Israel J. Hochman (c. 1872–1940) was an American klezmer bandleader, music arranger, and Yiddish song accompanist of early Twentieth Century New York City. He recorded prolifically for Edison Records, Emerson Records, Okeh Records, and Brunswick Records during the period of 1916 to 1924. 


Background information From Wikipedia, the free encyclopedia



Early life

According to US Census and immigration records, Hochman was born in Kamianets-Podilskyi, Podolian Governorate, Russia around 1872 and emigrated to the United States around 1904 with his wife Victoria "Witte" (née Goldstein) and three children.[1][2][3][4] His parents were named Jacob Hochman and Maria (Chaja or Miriam Chaie) Bechter; according to the 1910 US census at least his mother emigrated with the family as well.[3][5] Hochman's life in Europe before emigration at age 25 or 30 has been poorly documented.

Music career

What he did for the first decade after his emigration to the United States is also not clear, but his recording career began 1916 when he made an unreleased test recording for Victor Records. At around that same time his music arrangements started appearing on other Yiddish recordings in the New York area, such as on a Yiddish song record by Jacob Jimmalmon on Victor Records.

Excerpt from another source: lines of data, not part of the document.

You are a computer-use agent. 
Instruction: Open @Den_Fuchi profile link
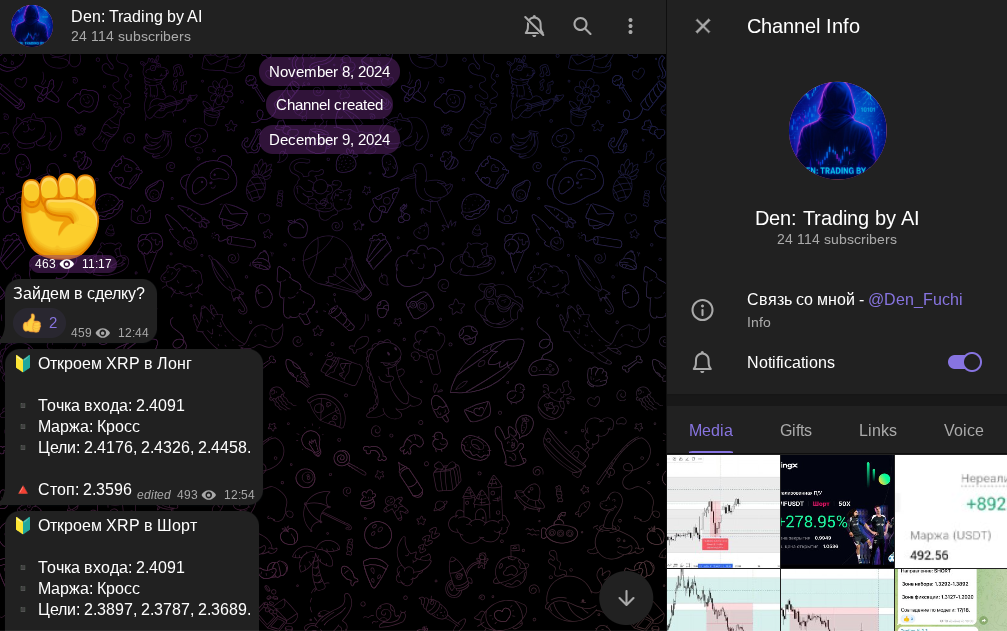pos(915,299)
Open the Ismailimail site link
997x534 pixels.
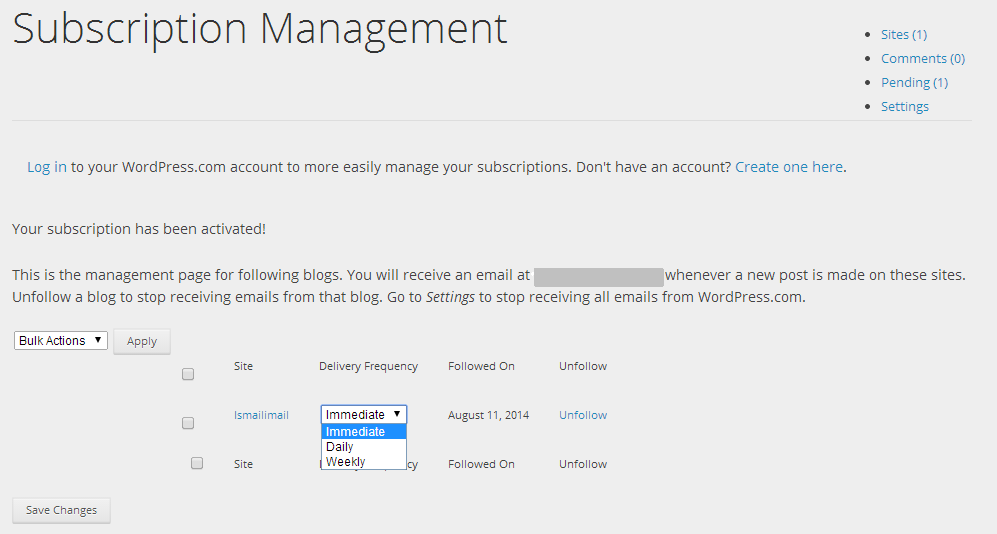261,415
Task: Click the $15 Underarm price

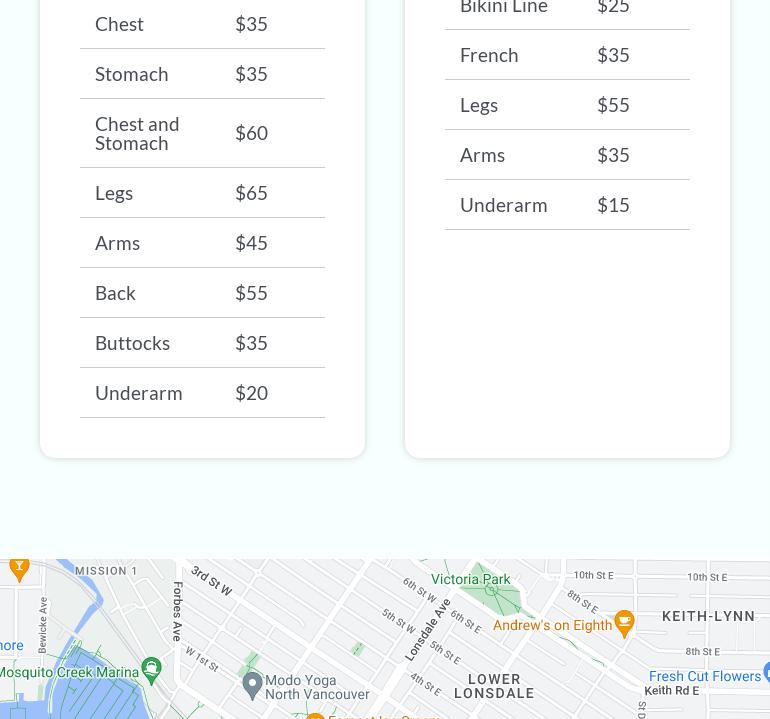Action: point(613,204)
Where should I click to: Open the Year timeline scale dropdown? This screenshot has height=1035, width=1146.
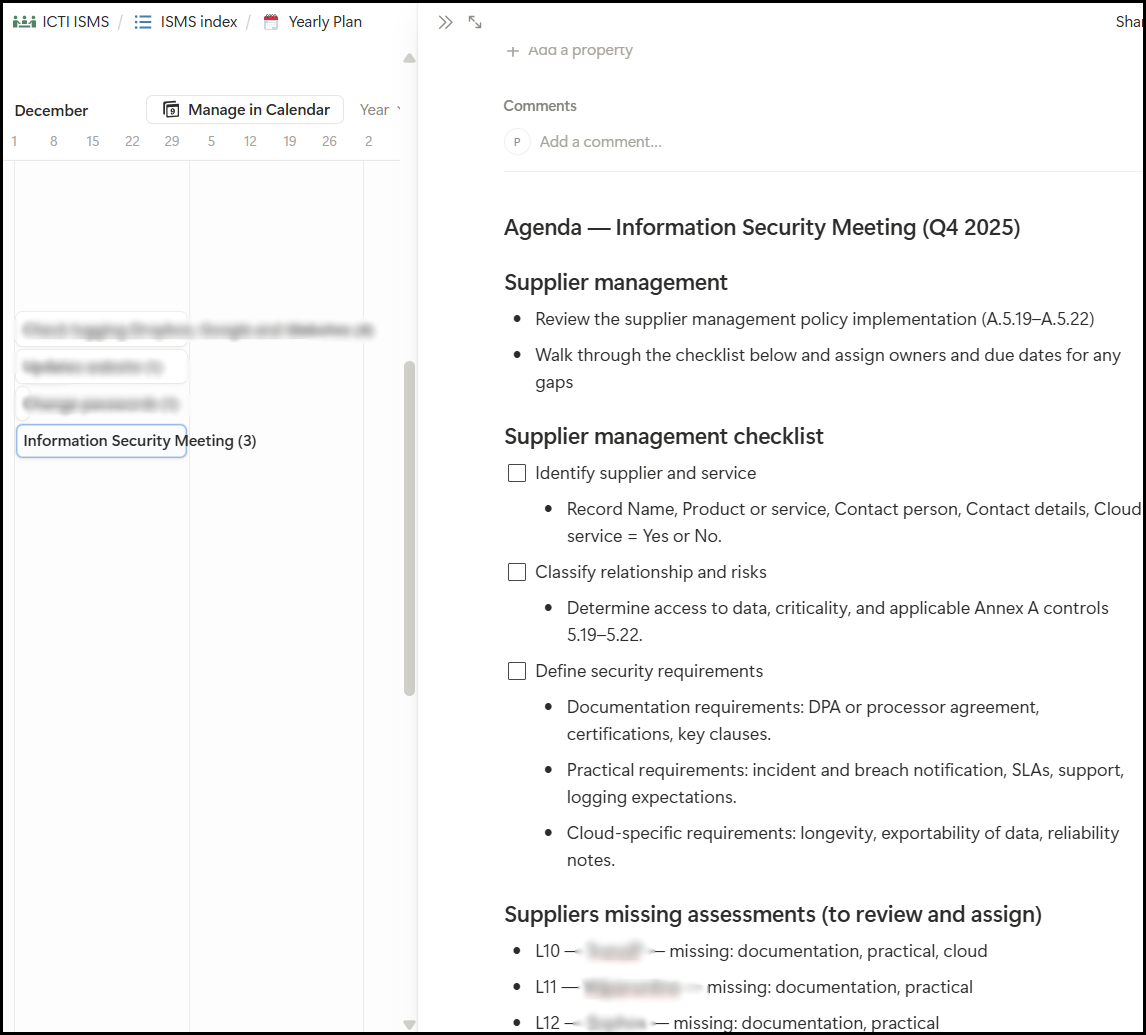click(x=380, y=110)
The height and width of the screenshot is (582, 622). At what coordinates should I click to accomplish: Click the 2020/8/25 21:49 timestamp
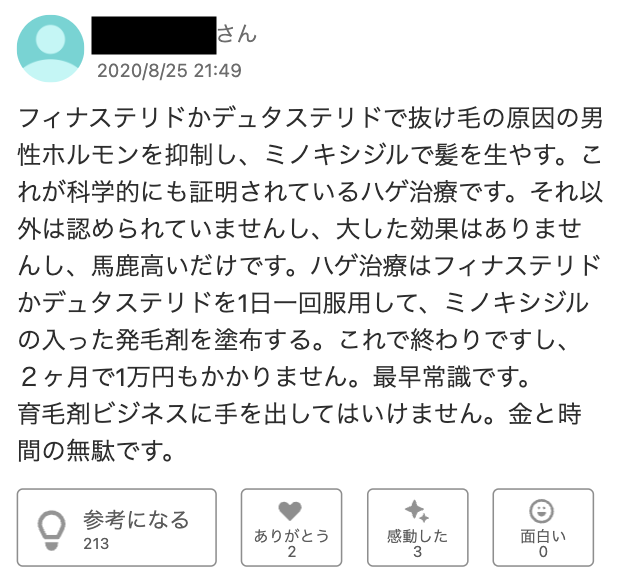point(169,71)
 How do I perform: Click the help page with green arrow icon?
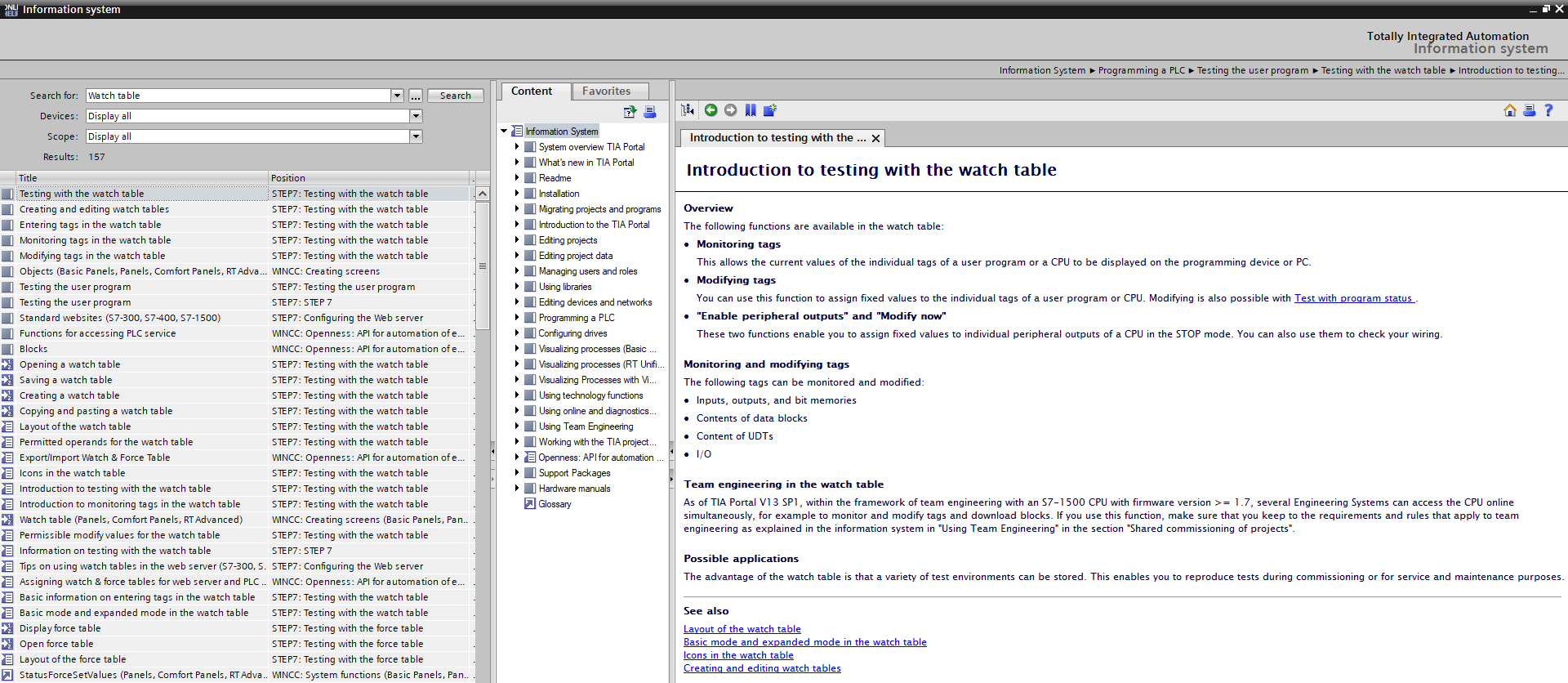(x=630, y=112)
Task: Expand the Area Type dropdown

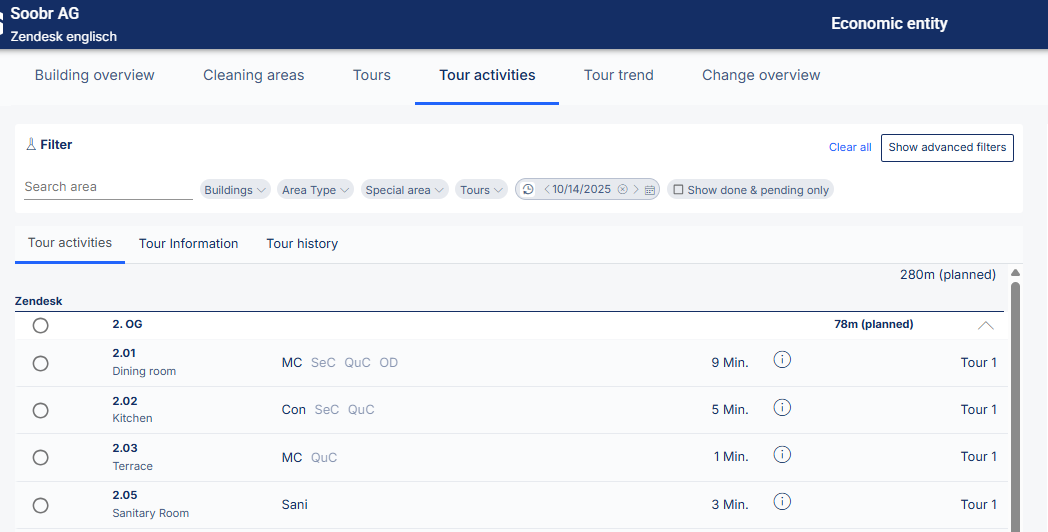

By 1919 he had moved to Emerson Records as an arranger and conductor for singers such as Joseph Feldman, Clara Gold, and Simon Paskal. It was during the period of 1918 to 1922 that he recorded most of his klezmer and other instrumental music recordings with orchestras variously called I. J. Hochman's Jewish Orchestra, Hochman's Orchestra, I. J. Hochman's Yiddisher Orchester, and so on. These recordings were made on Edison Records, Okeh Records, and Brunswick Records. Recording during this time made him a contemporary of other New York klezmer bandleaders such as Naftule Brandwein and Abe Schwartz. In particular, he was part of a cohort of Ukrainian-born bandleaders and arrangers which included Joseph Frankel, Joseph Cherniavsky, Abe Elenkrieg. Klezmer researcher Hankus Netsky notes the orchestration style used by Hochman in his klezmer recordings was shared with Abe Schwartz, Abraham Elenkrieg, and Harry Kandel, with a large brassy sound.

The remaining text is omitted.